- **Excerpt provided**
+===+

Animals with poor temperaments are very difficult to handle and control, which has obvious implications for the welfare of the animals and the safety of the handlers. When handled, such animals behave in an erratic way and attempt to avoid or escape from the situation. This means that not only are they are more likely to injure themselves, but they pose a threat to the handlers.

Handlers, in avoiding injury to themselves, may resort to using jiggers or to striking the animals in an attempt to move them. In this way a vicious circle is created; the highly fearful animal becomes even more fearful and behaves even more wildly and erratically!

Moving animals

Many methods of mustering and moving livestock tend to use a fear response, so that the cattle move away from whatever is inducing the fear, e.g. noisy, fast-moving motorbikes and helicopters. Fear, however, can make cattle behave wildly and erratically and difficult to control. Methods that exploit the natural tendencies of cattle result in more controllable responses from the animals, which make the task faster, easier and less stressful for animals and handlers.


Cattle have a number of tendencies that we can exploit when moving them:

  • They perceive humans (and dogs) as potential predators and have an innate fear of them.
  • When a potential predator is first detected they will stand and turn to look directly at it. This is because their peripheral vision (that at the edge of their visual field) is not good at determining detail (it is excellent for detecting movement) and so they have to focus on an object by looking directly at it.
  • They are unable to see an object or person directly behind them because of their ‘blind spot’ (diagram 1).
  • They will maintain a certain distance from potential predators, which is the so-called flight distance or flight zone (diagram 1).
  • Being herding animals they will bunch together rather than scatter in the presence of a potential predator.

Handling cattle

Diagram 1. Flight zone
Source: Dr Temple Grandin, Department of Animal Science, Colorado State University (2011)

Good movement when handling cattle

Low stress stock handling is a method taught by Bud Williams, a well-known and respected livestock handler from the USA. The method aims to achieve what is called ‘good’ movement. Good movement is when animals are moving smoothly and are all heading in the same direction (such as when cattle walk to water), and it encourages other animals to follow. ‘Bad’ movement prevents animals from following and is shown when animals are hesitant to move, start to turn away from the desired direction of travel and/or attempt to circle or cut back.

+===+

- **Provided material**

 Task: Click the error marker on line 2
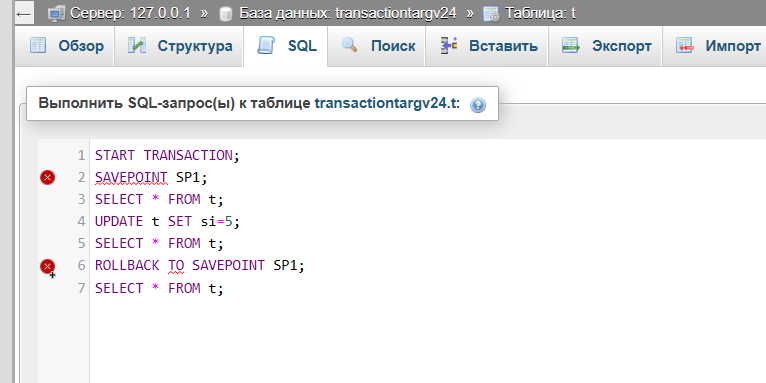(x=47, y=178)
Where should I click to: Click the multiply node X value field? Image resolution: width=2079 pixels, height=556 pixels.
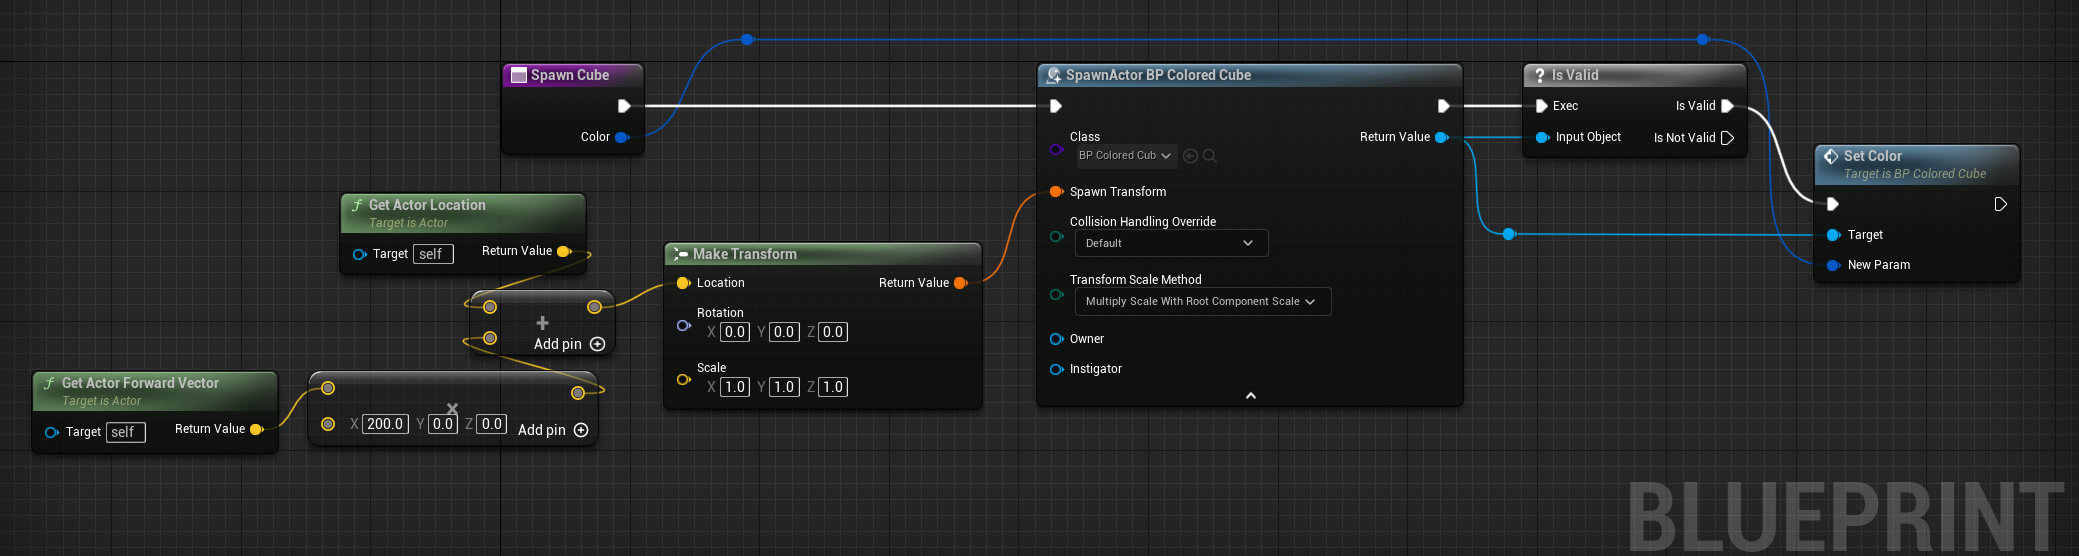click(385, 424)
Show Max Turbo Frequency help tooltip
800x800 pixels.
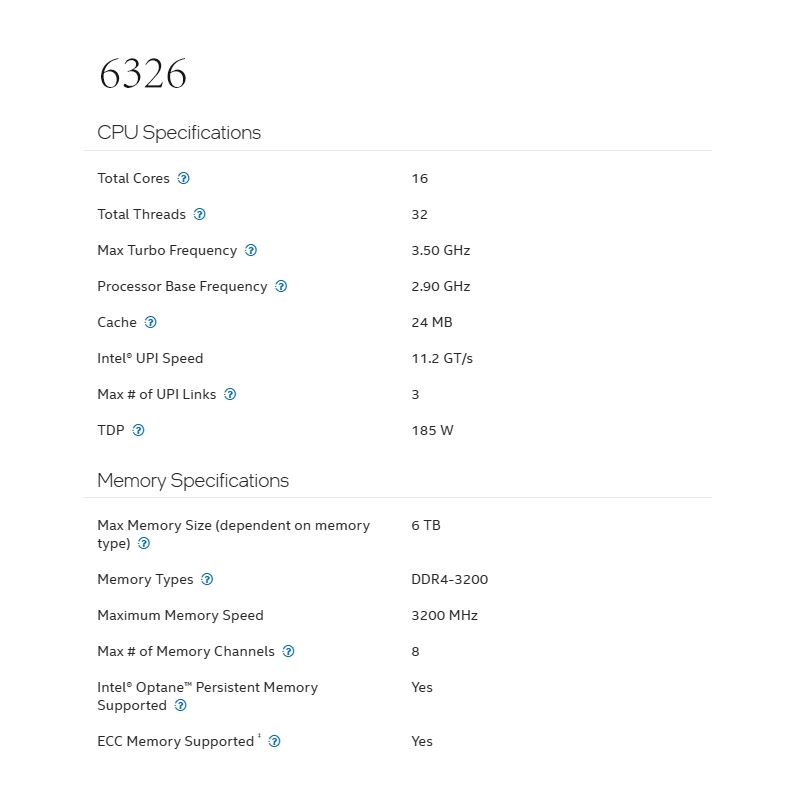coord(251,250)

+===+

- **Written task 1**
List every tendency of cattle that the cattle-handling text says can be exploited when moving them.
- **Written task 2**
Continue the text on cattle handling from the point where it stops.

- **Exercise output 1**
- They see humans and dogs as potential predators and have an innate fear of them.
- When they first detect a potential predator, they stand and turn to look directly at it, because their peripheral vision is poor at picking out detail.
- They cannot see an object or person directly behind them because of their blind spot.
- They keep a certain distance, the flight distance or flight zone, from potential predators.
- As herding animals, they bunch together rather than scatter when a potential predator is present.

- **Exercise output 2**
The basic principles described below apply whether you are moving individual animals or groups. The method works best with animals that have a fairly large flight zone, as it is difficult to produce the desired predator avoidance behaviours in tame cattle. Apparently, it is also difficult to apply with pure-bred Brahman cattle, as these animals respond much better to following a leader. However, it is reported to work with Brahman cross cattle.

The technique is easy to learn if you have patience and take your time. Animals that are handled quietly and calmly on a regular basis learn that the handler(s) will not pressure them so hard as to cause fear and panic. So, each time you work your animals in this way you are training them to have good movement and be easy to move. The low stress, therefore, not only applies to the animals, but also to the handlers!

There are a number of steps in achieving good movement and these will be explained in order.


When approaching animals the aim is to get them to move away from you slowly and calmly; animals that gallop away are difficult to control. When you first approach animals you need to watch for a reaction from them. When you get a response (for example, they stop doing what they were doing and look at you) you need to be aware that you are approaching the edge of the animal’s flight zone (diagram 1). Entering the animal’s flight zone puts ‘pressure’ on the animal. Not all individuals will have the same flight distance, so when you approach a group you will need to watch for the ones that are particularly fearful, as they may gallop off if you get too close.

If you are approaching from the front, do not approach animals head-on, as this may cause them to panic and run, or to stand their ground. Do not approach animals from directly behind them as this will cause fear because the animal will either suddenly see you, or suddenly lose sight of you, as you will be in their ‘blind-spot’ (diagram 1). This will cause the animal either to turn to try to see you, or to run away. It is alright to move through an animal’s blind-spot, but you should not remain there more than momentarily.


When pressure is applied to animals it must be released, either by the animal moving forward or the person moving back. Make sure you relieve the pressure on the animal once you get the desired response. Constant pressure with no release causes animals to panic, because they feel trapped, and this means you lose control of them. You should work at the edge of the animal’s flight zone because it is easy to apply and release pressure in this area (by moving into and out of it). This method will keep the animals calm, making moving them much easier.

Pressure should be applied from the side and towards the front of the animal (shoulder) or the front of a group of animals. Each animal has a point towards which pressure should be applied. This is termed the ‘point of balance’ (diagram 1). Cattle will move forward if the handler stands behind the point of balance. Moving forward allows the animal to move away from the pressure, and in a group, movement of the front animals leaves room for the back animals to follow the others. If you pressure an animal that is at the back of a group there is nowhere for it to go, so it will try to cut back.

Pressure should not be applied from directly behind an animal because (a) you will be in its blind-spot, so it will tend to turn to try to see you and (b) if the animal moves forward, so will you, which means that the pressure on the animal is not being released.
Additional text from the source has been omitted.